La nourriture controversée de Carlos Mazón avec un journaliste à El Ventorro le jour de DANA coûte environ 160 euros. C’est ce qu’a annoncé ‘El Español’, qui assure que le prix de l’addition comprend « deux menus de 75 euros » chacun. Les informations, fournies par le vice-président de ce média, Cruz Sánchez de Laradans des déclarations à Antena 3, ajoute que la Présidence refuserait de présenter ce ticket parce que « ce n’est pas important ». Ni la Generalitat ni le PPCV n’ont voulu évaluer la publication en réponse aux questions de ce journal.

Ce repas du président, qui a eu lieu alors que l’UME était déjà déployée à Utiel et qui a duré près de trois heures selon les personnes impliquées et a causé l’arrivée de Mazón au Centre d’urgence avec plus de deux heures de retard, est revenu sur le devant de la scène. la semaine dernière après un nouveau changement dans la version de la Generalitat.

L’Exécutif valencien a ensuite assuré, en réponse à une question parlementaire du PSPV, que la facture Elle n’était pas payée par l’administration publique mais par le PPCV, puisque Mazón a assisté à la réunion avec Maribel Vilaplana en tant que présidente du parti dans la C. Valenciana. Quelque chose qui entre en contradiction avec le but de la nomination qui, selon Mazón lui-même, était d’offrir au journaliste la direction de la télévision publique. Un rendez-vous qui correspond au Consell et non au PPCV.

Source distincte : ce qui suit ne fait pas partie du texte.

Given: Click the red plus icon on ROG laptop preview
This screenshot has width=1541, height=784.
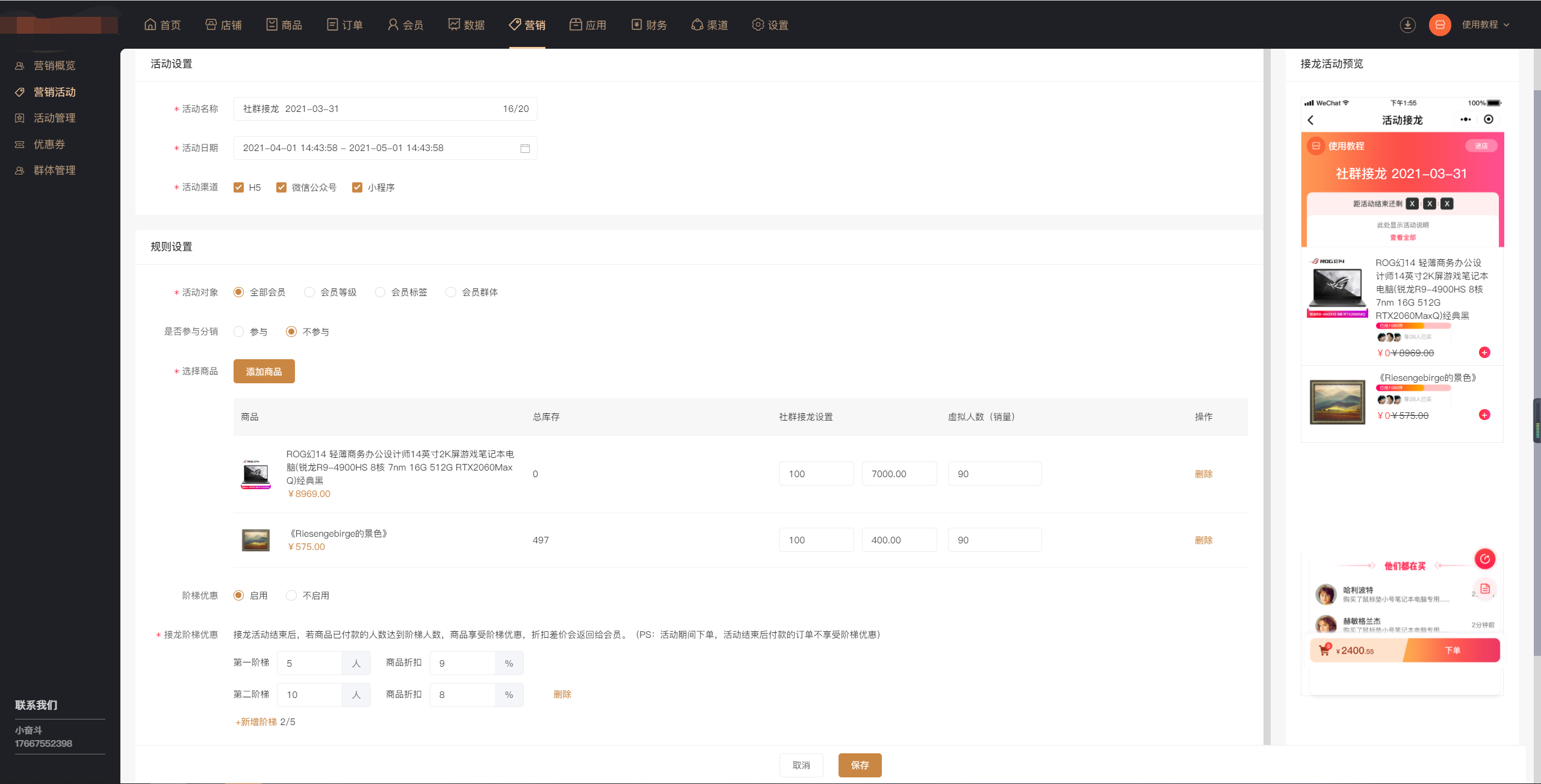Looking at the screenshot, I should click(1484, 353).
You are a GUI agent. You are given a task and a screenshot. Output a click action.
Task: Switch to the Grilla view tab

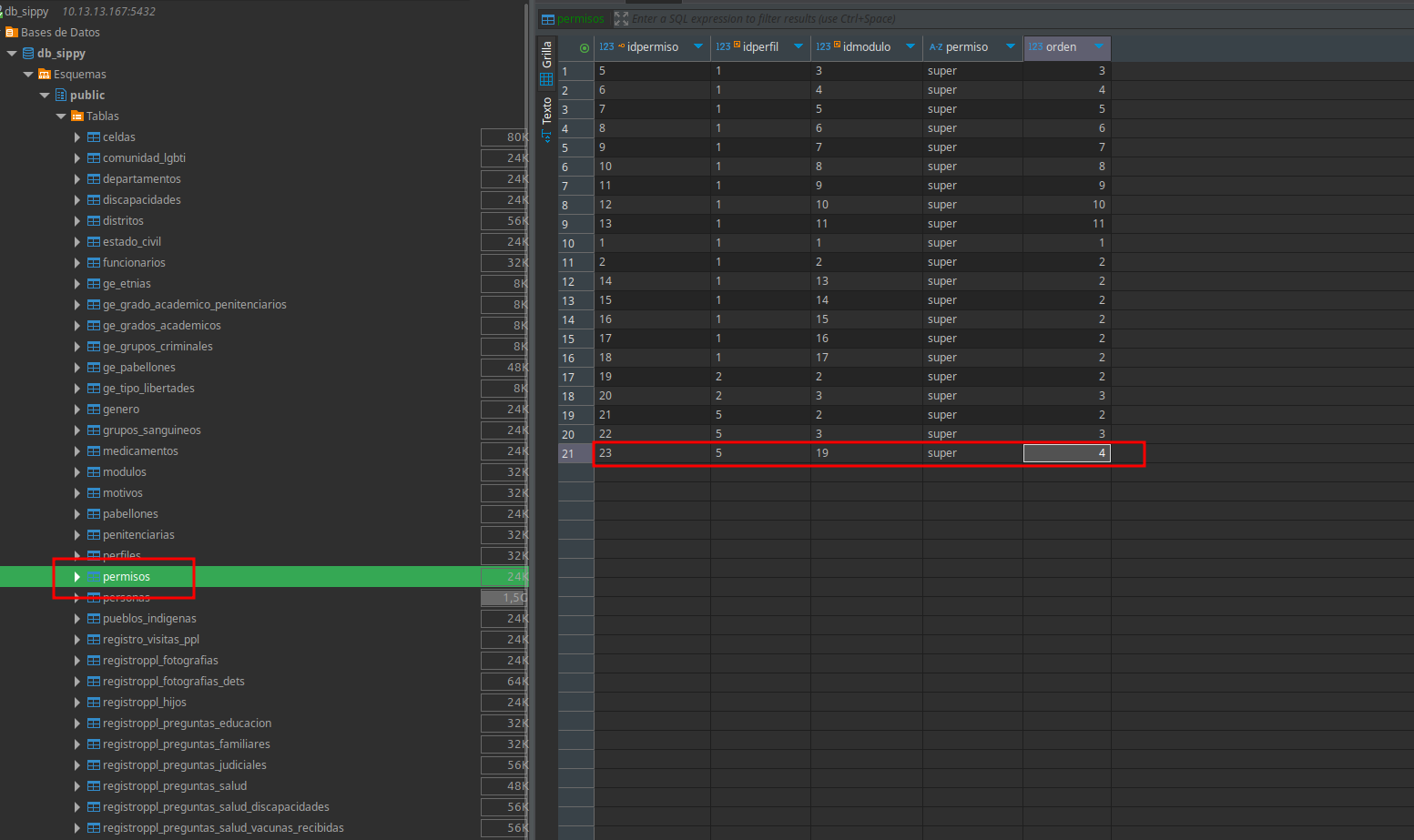(x=546, y=55)
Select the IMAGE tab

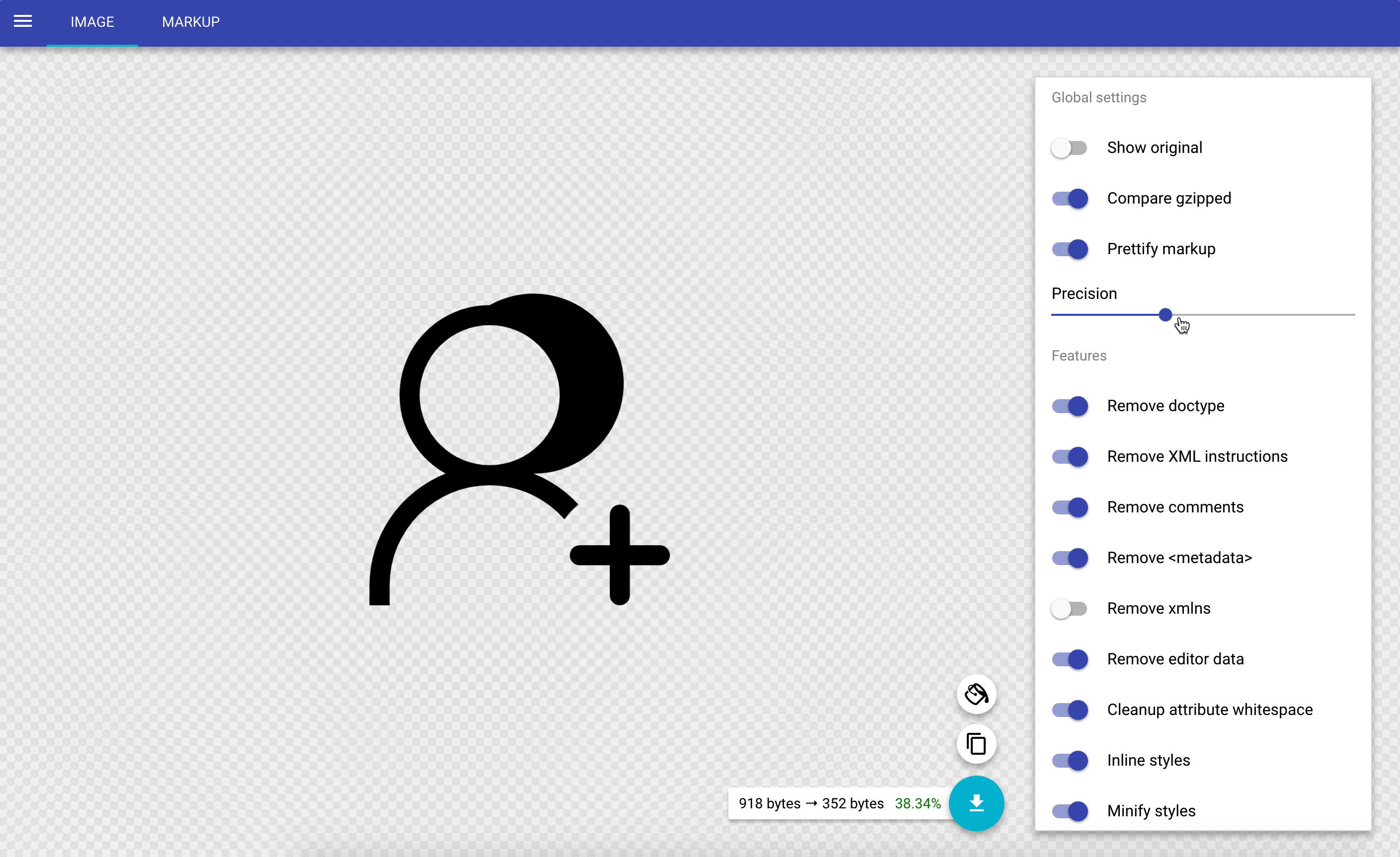pos(92,22)
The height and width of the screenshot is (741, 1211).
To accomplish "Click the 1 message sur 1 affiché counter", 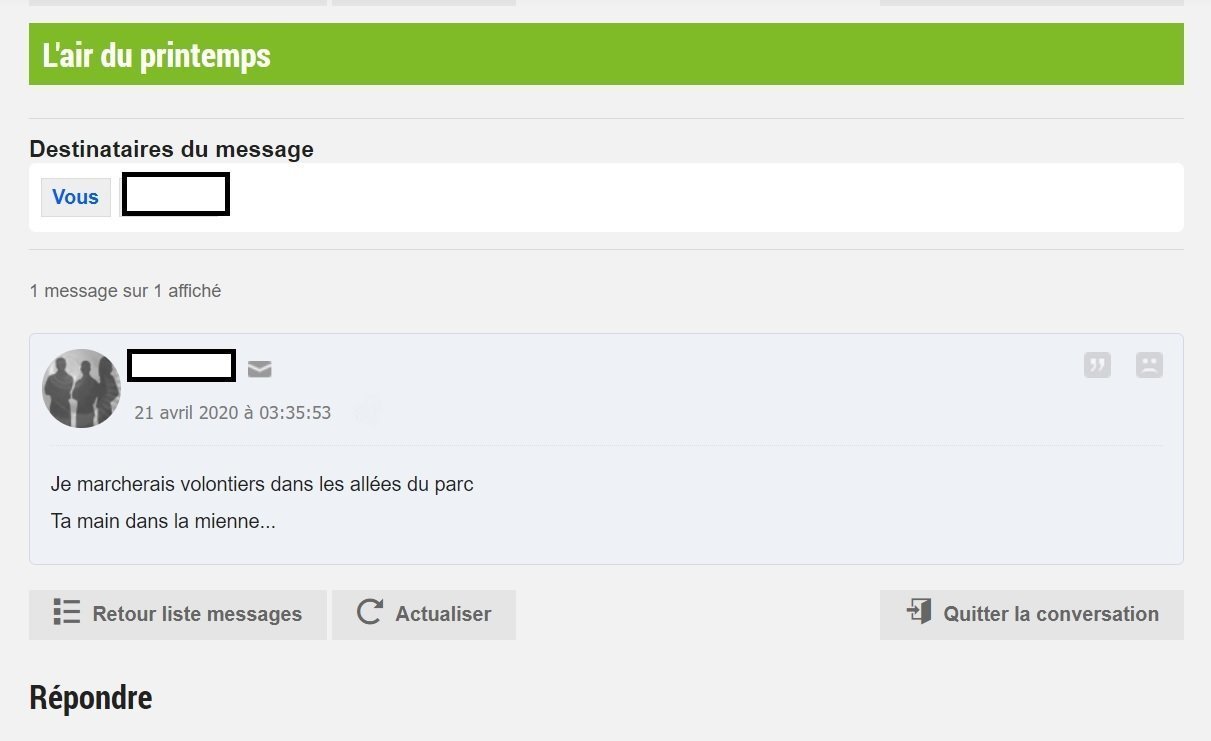I will [125, 291].
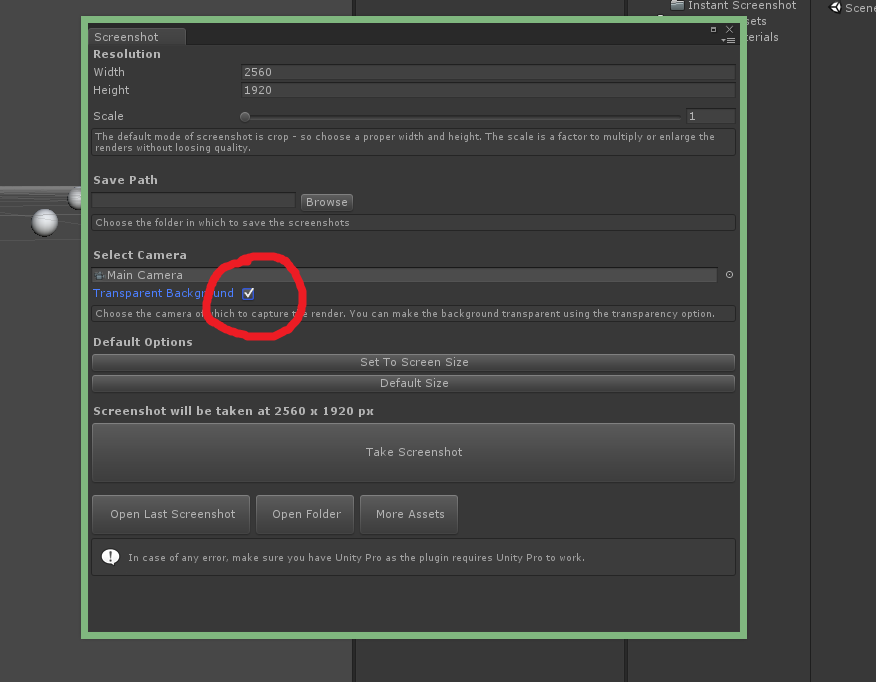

Ce changement évite à la Présidence de devoir soumettre ce projet de loi aux Cortes, comme l’exigeaient les socialistes valenciens. Quoi qu’il en soit, l’entourage de Mazón a promis de présenter le ticket « comme l’exige la loi » devant la Cour des Comptes, une fois que le PP valencien devra enregistrer ses dépenses devant cet organisme. Ils feront de même au sein de la commission Cortes, ont-ils assuré.

Les presque trois heures que Mazón a passées avec Vilaplana à El Ventorro ont été à peine abordées par le président, qui se concentre depuis des semaines sur la reconstruction sur laquelle il compte pour son avenir. L’entourage du journaliste a toutefois livré quelques précisions sur la nourriture.

Comme l’a publié ce journal, ces sources affirment qu’ils étaient au restaurant de 15h00 à 17h45 et qu' »ils n’ont pas bu de gin tonic ». De même, ils ont souligné qu’ils avaient quelque chose à grignoter ensemble et qu’ils partageaient une bouteille de vin.